● **Given entries**:
┌──
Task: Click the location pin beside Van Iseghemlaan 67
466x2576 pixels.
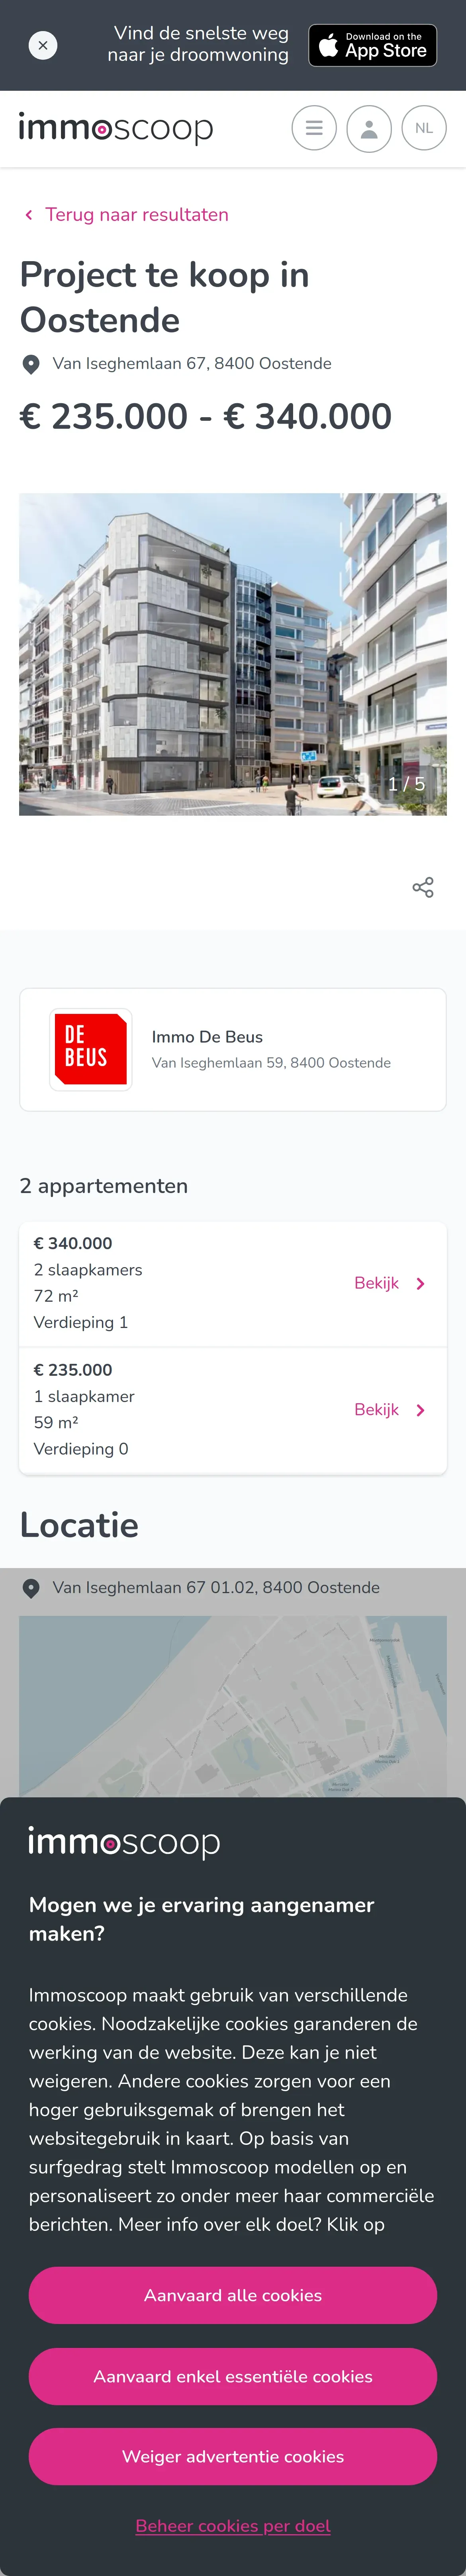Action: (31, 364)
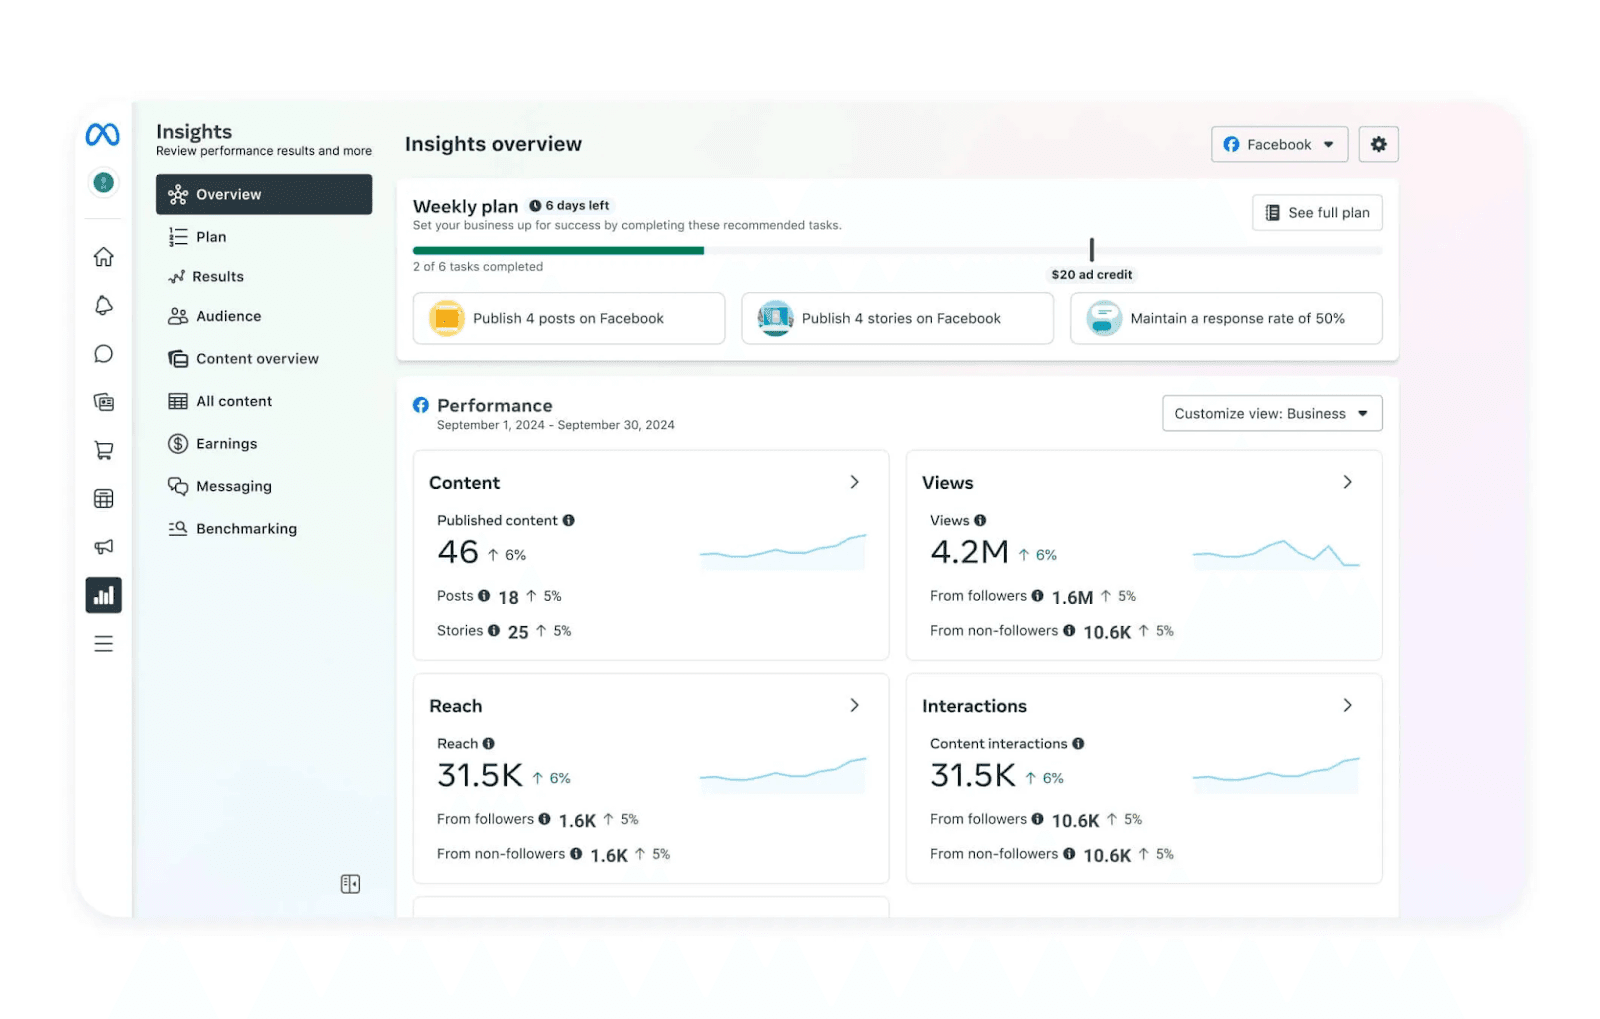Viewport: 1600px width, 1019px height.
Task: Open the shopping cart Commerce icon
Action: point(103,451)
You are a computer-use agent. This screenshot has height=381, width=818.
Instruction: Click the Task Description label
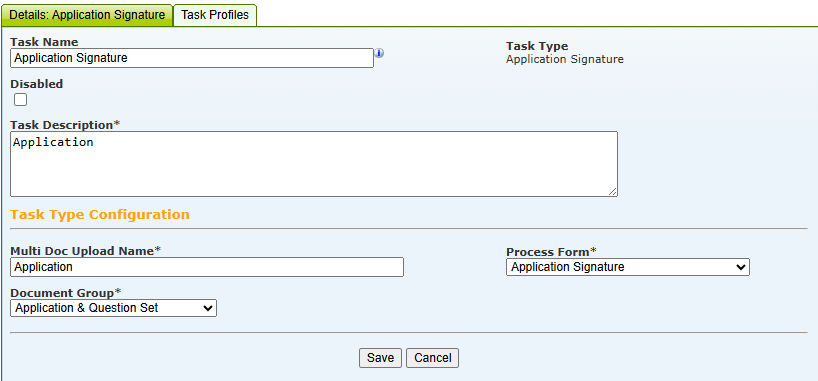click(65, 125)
└──
┌──
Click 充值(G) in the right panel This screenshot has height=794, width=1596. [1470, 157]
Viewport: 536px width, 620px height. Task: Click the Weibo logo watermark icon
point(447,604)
└──
● **What needs to be done**: Lines of the material may hold the string "This". Copy each one that does.

● **Response box**:
You are a computer-use agent. This screenshot has height=381, width=818.
Click 充值(G) in the right panel This screenshot has height=794, width=1596. [1470, 157]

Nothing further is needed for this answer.